A few months ago, this scenario - me, in some semblance of a romantic sitcom - would have felt like a figment of someone else’s fantasy.

A few months ago, I was a blissfully single, career-driven, extremely independent young woman. And God, did I relish in this ‘identity’. I had two loves: my family and my career (in that order). At home, I thrived in my solitude. I once ate pasta out of a pan in my underwear - who could tell me no? 

I liked that people found my singleness strange. 

Losing this job was, in many ways, the biggest breakup of my twenties. 

Is she cold? I bet she’s a problem. She must be difficult to be with. She’s too picky. What is she hiding? 

The reason for my relenting singleness (of five long years) was simple; my career as a journalist took centre stage - nothing and nobody else could gain my attention. I was blinkered but free to be me. I loved those selfish years.

As a magazine editor, I wanted to not just be good but great. I put in the hours. I went to every event - even when my eyes could barely stay open. I’d prop myself up on a bar with a smile on my face and a glass of Prosecco in hand and I made useful connections. My imposter syndrome and need to please made me go above and beyond what I was employed to do; I was the writer, the video editor, the social media strategist, the presenter and the photographer. And I tried so damn hard. But I loved it so damn much. 

Losing this job was, in many ways, the biggest breakup of my twenties. 

My former employers gave me an ultimatum, to take a new role in the company or leave. 

My body went on strike. In the weeks prior to making a decision, I suffered two migraines and the flu. From my bed, I made the biggest, and lengthiest pro-con list in the history of Excel spreadsheets. I spoke to my mother incessantly to the point of dehydration. I was so self-consumed. So SO tired. 


Then I left. 

I walked out of a role of six years into the absolute unknown.

I left security and fell into the arms of uncertainty, new challenges, FEAR…

Nothing was the same. I was no longer ‘the same’.

The first week after I left my job I went on a date. The first time in two years. Everyone was beyond excited - my friends and family became my ‘GO GET SOME’ cheerleaders . It was a whim. A distraction.

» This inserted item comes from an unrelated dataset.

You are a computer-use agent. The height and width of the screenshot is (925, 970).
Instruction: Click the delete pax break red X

Something new to celebrate my new life.

‘Something new’ is now dancing in my kitchen. 

I believe the universe rewards people that dare to… dare. I hang a lot of hope of this - I picked myself up, took a chance and I should win, right?

Today, I’m a few months into being a freelancer.

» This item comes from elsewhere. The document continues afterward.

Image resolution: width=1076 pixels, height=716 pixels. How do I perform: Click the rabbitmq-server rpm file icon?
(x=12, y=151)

I’m no longer shackled to a desk and I’m free to explore multiple identities: some days I’m a broadcast journalist and a writer, other days I’m an event planner, photographer and a dancer. I do brunch when I want, conduct work from my bed, I have clients, meetings and opportunities. And then, I panic every day, I have severe imposter syndrome and the lack of structure and security is doing me in. So yes, self-employment comes with its variety of issues which I’ll explore in another post, but in the most part I’m doing OK.

I dared on myself. I dared to open myself up to the possibilities of a new career, and yes, maybe, love.

For the first time, in a long time, I have no clue what’s going to happen next. 

Nothing is the same. And I’m so RELIEVED that it isn’t.